East Africa is the birthplace of the earliest humans and all of us everywhere are their descendants, which means, in fact, we’re all related and having gained certain advantage from being upright (it’s good for hunting and seeing into the distance), we took full advantage and spent the better part of the last 3 million years walking the planet. Three million years later we had migrated to every continent except Antarctica. Until 10,000 years ago we traveled in bands of 75-150 people, which is how we learned the value of cooperation and empathy. In fact, the way I see things, these two qualities, cooperation, and empathy, are the foundation of human intelligence.
So now we’re heading towards 7.5 billion people and if there’s one thing most people agree about is that there’s too many of us. Actually, this translates into, too many of them, which is what makes population such a complicated issue. No one—except a few extremely progressive people in college—feels like they’re excess. It’s the ultimate NIMBY dilemma.
Now, there’s a good chance we can figure out how to feed and house the 10 billion people predicated by 2100. That said, frankly, there’s a much greater probability that we will screw it up. Yes, technology can increase the quality of life for many of us, but we still have to learn to do a better job of sharing finite resources and that is likely to prove even harder, not to mention more damaging to the environment than limiting family size.
Not surprisingly, those who have accrued a lot of “stuff” don’t like giving it up to those who haven’t. The small group species mindset, at least as lived in most modern societies doesn’t normally extend much beyond immediate family. And it doesn’t take a genius to see that as the disparity between the haves and have not’s grows, so does the kind of righteous rage that leads to violence and revenge.
I asked Paul Ehrlich, the co-author with his wife Anne, of the Population Bomb what changes he had witnessed in the 50 years since their book was released and he said, “In those days people believed in science and saw in it solutions to the major problems on the planet. Today, the opposition not only doesn’t value science, but they resent it and hate the truths that it reveals.”

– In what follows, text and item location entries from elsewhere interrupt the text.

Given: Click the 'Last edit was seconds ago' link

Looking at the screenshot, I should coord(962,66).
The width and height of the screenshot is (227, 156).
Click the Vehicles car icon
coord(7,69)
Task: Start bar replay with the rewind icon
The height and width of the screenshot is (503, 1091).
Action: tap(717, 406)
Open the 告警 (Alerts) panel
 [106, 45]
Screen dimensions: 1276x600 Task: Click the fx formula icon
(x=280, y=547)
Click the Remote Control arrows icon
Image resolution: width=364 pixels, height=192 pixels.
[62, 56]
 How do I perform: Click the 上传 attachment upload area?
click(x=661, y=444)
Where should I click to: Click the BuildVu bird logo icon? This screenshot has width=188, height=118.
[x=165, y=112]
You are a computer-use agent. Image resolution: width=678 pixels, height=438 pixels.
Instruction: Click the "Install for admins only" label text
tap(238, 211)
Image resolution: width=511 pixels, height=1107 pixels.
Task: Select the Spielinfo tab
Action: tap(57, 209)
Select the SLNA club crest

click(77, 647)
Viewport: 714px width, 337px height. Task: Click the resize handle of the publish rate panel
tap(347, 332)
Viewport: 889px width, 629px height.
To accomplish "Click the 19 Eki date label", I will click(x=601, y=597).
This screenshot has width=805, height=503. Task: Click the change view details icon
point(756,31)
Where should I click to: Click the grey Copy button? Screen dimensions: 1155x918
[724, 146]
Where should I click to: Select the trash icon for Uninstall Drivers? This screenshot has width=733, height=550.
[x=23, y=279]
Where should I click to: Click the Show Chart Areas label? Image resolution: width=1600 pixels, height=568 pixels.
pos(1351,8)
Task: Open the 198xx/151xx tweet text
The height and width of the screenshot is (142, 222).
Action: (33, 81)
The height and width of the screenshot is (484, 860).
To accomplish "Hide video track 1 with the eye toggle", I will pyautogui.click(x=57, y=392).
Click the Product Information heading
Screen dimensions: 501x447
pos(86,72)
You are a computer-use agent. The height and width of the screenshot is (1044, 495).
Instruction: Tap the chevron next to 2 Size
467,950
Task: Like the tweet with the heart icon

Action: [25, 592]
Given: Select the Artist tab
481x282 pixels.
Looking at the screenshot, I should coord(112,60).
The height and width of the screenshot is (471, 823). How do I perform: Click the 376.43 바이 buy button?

Personally, I don’t know which of our two presidential candidates will win, but I do know that there are a lot of angry people who feel wronged and are more interested in “screwing over” the system than finding a solution. I myself can’t imagine a world in which the most powerful military force ever is under the command of a man who never learned the “share is fair” principle. Personally, I’m going to vote for a more progressive version of the Supreme Court, the impact of which will be felt decades into the future.
And that gets us back to World Vasectomy Day!
Do you feel optimistic about the future? Do you believe that the decisions you make can positively impact the planet your children will inherit? Do you feel that your choices affect the outcome of the life you lead? Or that sometimes, even when things feel bleak, that a nice brisk walk reminds us just how fortunate we all are. If so, then you probably believe in the principles that make WVD so unique; men who sacrifice not for what they fear, but for what they love.
So today, 24 hours into my arrival in Kenya, it may seem like I am alone, but it is in fact, far from the case. People are not yet aware of what we’re doing, but that will change shortly. Indeed, there are many people here in Nairobi who are committed to our cause, and thousands if not millions around the world who seek purpose and know that the choices they make won’t only impact the outcome of their own lives, but the lives of so many others as well.